## ページ抜粋:
ヤマトホールディングス傘下のヤマトシステム開発(株)(本社:東京都江東区)は、日本電気(株)(NEC、本社:東京都港区)の画像認識技術を活用した検品支援システムを基に、同社の物流・検品ノウハウや倉庫管理システム(WMS)との連携機能を付加したシステムを開発し、4月から物流業界では初めて本格運用を開始、2014年度中に外販を開始すると発表した。

同社は、本システムを物流アウトソーシング事業で活用することで、顧客から預かる商品識別情報の付いていないパンフレットやマニュアルなどの商品を同社の倉庫から出荷する際、画像認識技術と重量計を用いて商品の品目と数量を即時に検出し、作業員が行う検品作業を支援する。これにより、従来は複数の作業員が目視で行っていた出荷検品業務における効率化とコスト削減を図るとともに、より精度の高い出荷品質を実現するという。

同社の物流アウトソーシング事業では、商品識別情報(バーコードなど)の付いていないパンフレットやマニュアルなどを大量に取り扱っており、出荷品質維持のため、出荷前の検品作業に多くの時間をかけていた。このため、次のような課題を抱えていた。
(1)商品識別情報が付いていないので、人手をかけて目視作業を行っている。
(2)類似品が多いので目視確認をしても誤認識が起きることがあるため、二重・三重で読み合わせ検品を行なっている。
(3)商品識別情報が付いていないことでシステム管理ができないため、出荷指示と伝票を手作業で紐づけし出荷管理を行なっている。

これらの課題に対し、ICTを活用した高品質で高効率な業務の実現を目指し、検品支援システムを開発した。

ヤマトグループの総合物流ターミナル「羽田クロノゲート」内にある同社の倉庫で出荷検品業務を行うラインに、画像認識技術を活用した検品支援システムを導入する。

顧客から出荷指示を受けた商品を作業員が準備し、本システムで検品することで、類似品の誤認識による出荷ミスの防止と、従来は複数の作業員が目視で行っていた検品時間の短縮を実現し、作業時間と人員を削減することで、物流業務全体コストの約3割が削減可能となる。

同システムの特徴は次のとおり。

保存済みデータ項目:
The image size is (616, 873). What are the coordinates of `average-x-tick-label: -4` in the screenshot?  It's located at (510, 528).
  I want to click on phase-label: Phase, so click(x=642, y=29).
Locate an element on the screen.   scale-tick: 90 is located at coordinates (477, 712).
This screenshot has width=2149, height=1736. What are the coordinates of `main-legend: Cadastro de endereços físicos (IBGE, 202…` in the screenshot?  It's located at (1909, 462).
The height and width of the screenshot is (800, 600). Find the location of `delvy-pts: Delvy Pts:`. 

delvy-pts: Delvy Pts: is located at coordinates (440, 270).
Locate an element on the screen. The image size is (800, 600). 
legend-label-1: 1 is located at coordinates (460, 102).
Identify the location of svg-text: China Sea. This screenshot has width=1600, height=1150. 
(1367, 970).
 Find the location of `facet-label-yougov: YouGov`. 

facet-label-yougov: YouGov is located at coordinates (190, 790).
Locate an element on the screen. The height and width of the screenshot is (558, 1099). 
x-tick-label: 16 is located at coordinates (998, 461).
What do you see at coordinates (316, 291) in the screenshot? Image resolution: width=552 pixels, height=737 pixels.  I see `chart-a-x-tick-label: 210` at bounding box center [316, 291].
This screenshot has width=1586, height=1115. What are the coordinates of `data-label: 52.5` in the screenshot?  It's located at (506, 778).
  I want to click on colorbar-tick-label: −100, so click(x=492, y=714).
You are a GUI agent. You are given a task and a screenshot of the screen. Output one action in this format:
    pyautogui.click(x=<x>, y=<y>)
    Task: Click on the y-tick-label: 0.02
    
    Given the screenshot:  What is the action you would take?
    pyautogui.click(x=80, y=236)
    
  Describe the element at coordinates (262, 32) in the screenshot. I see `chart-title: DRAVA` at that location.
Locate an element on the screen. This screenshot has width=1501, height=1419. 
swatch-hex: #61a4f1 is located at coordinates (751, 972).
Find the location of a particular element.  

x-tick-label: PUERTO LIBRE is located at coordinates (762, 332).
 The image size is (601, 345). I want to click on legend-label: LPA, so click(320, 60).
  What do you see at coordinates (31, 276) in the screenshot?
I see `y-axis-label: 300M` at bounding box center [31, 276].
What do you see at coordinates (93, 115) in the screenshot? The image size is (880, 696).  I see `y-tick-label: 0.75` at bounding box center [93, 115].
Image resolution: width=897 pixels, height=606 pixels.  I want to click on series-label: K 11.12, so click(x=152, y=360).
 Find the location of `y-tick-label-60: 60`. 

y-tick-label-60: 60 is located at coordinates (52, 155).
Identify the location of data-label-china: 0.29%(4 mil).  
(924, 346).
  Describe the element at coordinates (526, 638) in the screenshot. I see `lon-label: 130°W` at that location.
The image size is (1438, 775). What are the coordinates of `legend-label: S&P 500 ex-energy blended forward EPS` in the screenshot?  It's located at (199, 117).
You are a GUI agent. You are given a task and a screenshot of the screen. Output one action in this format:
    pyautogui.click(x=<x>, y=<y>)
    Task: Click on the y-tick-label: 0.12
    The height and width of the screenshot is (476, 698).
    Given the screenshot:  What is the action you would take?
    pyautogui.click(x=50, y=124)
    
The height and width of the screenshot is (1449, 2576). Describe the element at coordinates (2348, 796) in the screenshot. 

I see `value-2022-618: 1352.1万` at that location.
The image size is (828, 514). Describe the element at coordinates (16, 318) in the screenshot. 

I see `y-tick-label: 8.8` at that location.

## 作業指示:
(1) 検品支援システムの記事で、同社の物流アウトソーシング事業が抱えていた課題として挙げられているものをすべて書き出してください。
(2) 一覧のうち、「coordinates (477, 712).」を含む行から「What do you see at coordinates (316, 291)」を含む行までを、両端の行も含めてそのまま返してください。

## 設問別の解答:
(1)
(1)商品識別情報が付いていないので、人手をかけて目視作業を行っている。
(2)類似品が多いので目視確認をしても誤認識が起きることがあるため、二重・三重で読み合わせ検品を行なっている。
(3)商品識別情報が付いていないことでシステム管理ができないため、出荷指示と伝票を手作業で紐づけし出荷管理を行なっている。

(2)
Locate an element on the screen.   scale-tick: 90 is located at coordinates (477, 712).
This screenshot has width=2149, height=1736. What are the coordinates of `main-legend: Cadastro de endereços físicos (IBGE, 202…` in the screenshot?  It's located at (1909, 462).
The height and width of the screenshot is (800, 600). Find the location of `delvy-pts: Delvy Pts:`. 

delvy-pts: Delvy Pts: is located at coordinates (440, 270).
Locate an element on the screen. The image size is (800, 600). 
legend-label-1: 1 is located at coordinates (460, 102).
Identify the location of svg-text: China Sea. This screenshot has width=1600, height=1150. 
(1367, 970).
 Find the location of `facet-label-yougov: YouGov`. 

facet-label-yougov: YouGov is located at coordinates (190, 790).
Locate an element on the screen. The height and width of the screenshot is (558, 1099). 
x-tick-label: 16 is located at coordinates (998, 461).
What do you see at coordinates (316, 291) in the screenshot? Image resolution: width=552 pixels, height=737 pixels.  I see `chart-a-x-tick-label: 210` at bounding box center [316, 291].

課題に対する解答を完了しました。